The rule of thumb is that making something portable requires about
three times the development cost of not doing so.  You have to
test for portability by actually doing ports; anything less is
just hot air.  It's much better to use a language that is known
for portability (FORTRAN, COBOL, Ada, UCSD Pascal, maybe Java
someday; certainly not C, C++, Perl), use solid, long-term
standards (SQL, TCP/IP, maybe CORBA), and enforce some simple coding
standards (no embedded machine code, isolate platform dependencies).


> it means writing simple applications and
> not massive over-complex ones;

Nah, you're better off having "massively over-complex" as one
of your main explicit requirements.  Otherwise you might
forget to do it that way.


> Sure, there are problems that can't be solved this way ...
> Weather prediction ...  But the everyday problems --
> web servers and web applications and the like -- are very
> susceptible to this methodology.

News flash for Rich: web servers and even web applications
aren't "everyday problems;" they're being done by a tiny,
tiny minority of the software developers in the world.
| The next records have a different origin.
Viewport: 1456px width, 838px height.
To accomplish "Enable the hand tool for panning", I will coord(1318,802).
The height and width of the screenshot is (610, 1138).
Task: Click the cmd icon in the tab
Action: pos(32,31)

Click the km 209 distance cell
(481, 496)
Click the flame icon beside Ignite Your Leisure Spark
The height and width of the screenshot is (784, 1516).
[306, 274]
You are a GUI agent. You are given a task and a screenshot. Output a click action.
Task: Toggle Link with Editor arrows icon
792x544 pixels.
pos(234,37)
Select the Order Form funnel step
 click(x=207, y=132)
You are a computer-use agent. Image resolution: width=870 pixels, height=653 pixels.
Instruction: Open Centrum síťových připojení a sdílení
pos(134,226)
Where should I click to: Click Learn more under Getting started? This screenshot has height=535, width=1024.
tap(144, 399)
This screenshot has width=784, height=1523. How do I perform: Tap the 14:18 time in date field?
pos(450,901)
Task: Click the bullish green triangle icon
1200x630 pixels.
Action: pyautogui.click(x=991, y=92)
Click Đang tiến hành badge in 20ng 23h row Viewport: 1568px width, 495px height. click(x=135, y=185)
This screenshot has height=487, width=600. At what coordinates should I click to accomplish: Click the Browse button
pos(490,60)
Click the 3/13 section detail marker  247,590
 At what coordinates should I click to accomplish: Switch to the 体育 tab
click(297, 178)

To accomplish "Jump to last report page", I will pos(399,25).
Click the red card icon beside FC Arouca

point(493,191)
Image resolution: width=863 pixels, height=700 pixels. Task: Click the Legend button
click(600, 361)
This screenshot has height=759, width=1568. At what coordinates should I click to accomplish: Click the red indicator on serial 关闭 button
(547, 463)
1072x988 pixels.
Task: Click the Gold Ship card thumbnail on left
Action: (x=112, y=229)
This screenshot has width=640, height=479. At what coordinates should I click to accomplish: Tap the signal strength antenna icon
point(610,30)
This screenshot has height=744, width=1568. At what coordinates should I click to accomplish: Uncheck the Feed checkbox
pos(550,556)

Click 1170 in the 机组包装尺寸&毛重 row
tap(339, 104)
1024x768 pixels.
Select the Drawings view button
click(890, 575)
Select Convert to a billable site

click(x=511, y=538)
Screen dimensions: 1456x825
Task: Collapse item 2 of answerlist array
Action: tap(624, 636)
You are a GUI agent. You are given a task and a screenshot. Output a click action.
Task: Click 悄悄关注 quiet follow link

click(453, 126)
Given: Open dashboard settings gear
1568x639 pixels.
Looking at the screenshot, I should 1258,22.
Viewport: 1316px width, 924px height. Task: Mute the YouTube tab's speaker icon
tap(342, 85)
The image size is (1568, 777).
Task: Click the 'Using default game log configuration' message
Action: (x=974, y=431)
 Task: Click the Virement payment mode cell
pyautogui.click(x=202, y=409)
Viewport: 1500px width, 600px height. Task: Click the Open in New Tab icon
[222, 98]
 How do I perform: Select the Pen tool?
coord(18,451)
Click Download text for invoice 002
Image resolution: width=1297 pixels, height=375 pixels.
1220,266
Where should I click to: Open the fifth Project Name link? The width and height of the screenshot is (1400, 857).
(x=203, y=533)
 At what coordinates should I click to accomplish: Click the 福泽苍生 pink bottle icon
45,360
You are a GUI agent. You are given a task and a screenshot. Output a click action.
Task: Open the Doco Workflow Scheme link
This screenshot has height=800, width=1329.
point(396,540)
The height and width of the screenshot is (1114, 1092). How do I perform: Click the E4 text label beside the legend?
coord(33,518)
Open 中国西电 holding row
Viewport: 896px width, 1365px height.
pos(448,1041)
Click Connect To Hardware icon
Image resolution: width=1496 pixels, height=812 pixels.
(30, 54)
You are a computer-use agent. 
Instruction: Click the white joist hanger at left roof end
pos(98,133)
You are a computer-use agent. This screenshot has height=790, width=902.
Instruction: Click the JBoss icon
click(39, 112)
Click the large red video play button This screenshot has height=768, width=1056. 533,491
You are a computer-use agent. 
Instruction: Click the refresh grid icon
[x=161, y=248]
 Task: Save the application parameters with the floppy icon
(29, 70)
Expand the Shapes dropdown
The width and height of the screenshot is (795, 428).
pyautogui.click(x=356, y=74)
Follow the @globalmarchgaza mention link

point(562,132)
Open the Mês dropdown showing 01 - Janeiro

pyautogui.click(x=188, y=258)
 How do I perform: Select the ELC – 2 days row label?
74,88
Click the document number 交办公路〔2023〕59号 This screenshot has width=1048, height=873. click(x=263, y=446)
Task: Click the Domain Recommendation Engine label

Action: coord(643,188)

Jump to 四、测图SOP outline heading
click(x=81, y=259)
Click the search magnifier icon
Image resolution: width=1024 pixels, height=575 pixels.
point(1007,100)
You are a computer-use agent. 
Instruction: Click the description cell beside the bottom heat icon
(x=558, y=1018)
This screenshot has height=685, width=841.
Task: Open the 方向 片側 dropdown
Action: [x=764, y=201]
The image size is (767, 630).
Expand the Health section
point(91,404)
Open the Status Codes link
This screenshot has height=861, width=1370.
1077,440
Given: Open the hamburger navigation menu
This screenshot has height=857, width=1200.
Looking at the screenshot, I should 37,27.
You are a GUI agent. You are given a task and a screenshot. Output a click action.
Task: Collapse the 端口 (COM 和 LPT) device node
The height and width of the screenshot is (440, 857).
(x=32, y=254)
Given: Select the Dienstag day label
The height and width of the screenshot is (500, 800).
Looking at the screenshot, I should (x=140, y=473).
For
every one person developing a web server there are probably
10,000 working on an accounting program that has nothing
whatsoever to do with the web, never will, and shouldn't.
Even web applications these days still tend to be small
auxiliary functions tacked on to large legacy systems to
duplicate over the web access that had been done with local
workstations.  When we finally start writing big mission-
critical systems like accounting or inventory to be
web-based, they will have the same general characteristics
and problems as the equivalent ancient 3270-based systems.

 
> ... I know that bean-counters are
> genetically incapable of seeing any further, but it's
> the cheaper and better approach for the long run.

And what Fortune 500 companies have you run to demonstrate
the success of your approach?  I know that this is a
strange idea, but it could be that the bean-counters and
managers know something that you don't.